Sánchez está inquieto. No sólo por los delirios de Junts, sino porque se acerca la Fiesta Nacional y tiembla ante la pitada que le espera. «¿En serio me estás diciendo que nosotros instigamos los pitidos?», le preguntó un Feijóo pasmado al escuchar la acusación (parece ser que se tutean). «¿En qué país democrático estamos en el que la gente no puede manifestarse?», le añadió. El único presidente europeo que no puede pisar la calle tiembla ante la imagen del Paseo de la Castellana, el desfile militar, la Familia Real en pleno, los españoles con las banderitas correspondientes y una sinfonía de chiflidos difícilmente camuflable. Han movido un centenar de metros el sitial de autoridades, para alejarlo de la protestona plebe. El público de la parada castrense abomina del personaje y no evita mostrarle su desapego emocional. También le coreaban lindezas a Zapatero, que permanecía inmutable. Tiene más cuajo.

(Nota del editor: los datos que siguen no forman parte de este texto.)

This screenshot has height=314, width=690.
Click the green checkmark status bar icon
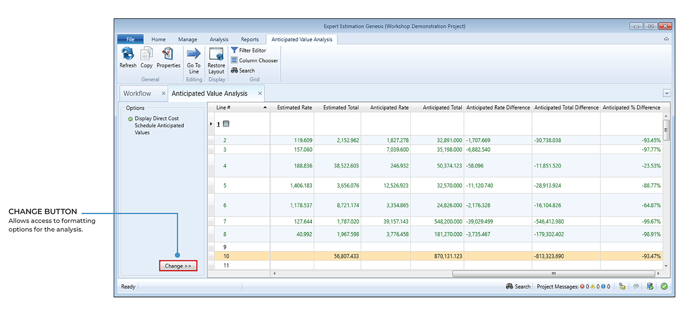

Isabel Rodríguez, la portavoz, insistía el martes en la misma copla desde su taburete en la sala de Prensa del Consejo de Ministros. «Cuando no gobierna el PP, la Fiesta Nacional es la fiesta del insulto, del pataleo, la frustración y los berrinches«. Quizás la hipérbole sea una costumbre acendrada en Puertollano, a saber, pero hay exageraciones que producen tanta hilaridad como un monólogo de Emejota Montero. En cuanto a los berrinches, de momento quien lloriquea por adelantado es el sumo caudillo de la gran familia socialista. Hay tanto placer en el llanto. Ovidio. No es el caso.

Se enervan porque unas buenas gentes desbordan plazas y avenidas en Madrid y Barcelona en defensa de la democracia y, sin embargo, no tienen empacho en darse biquiños con los partidos que tomaron al asalto autopistas, aeropuertos, instituciones, consejerías, un Parlament… esos no instigan más que paz y convivencia, tolerancia y voluntad de amoroso reencuentro. Por ejemplo, el partido de Quim Torra, racista furibundo, árido payaso que presidió la Generalitat y jaleaba a los matones de los CDR al grito de ‘Apreteu i feu bé d’apretar‘. ¡Ah pero Feijóo! Él es el gran culpable, el agitador radical que pretende poner España patas arriba el 12 de Octubre para entorpecer las negociaciones del postulante con sus socios de la cuadrilla de la demolición. Hasta el jueves, el acoquinado caudillo vivirá un purgatorio.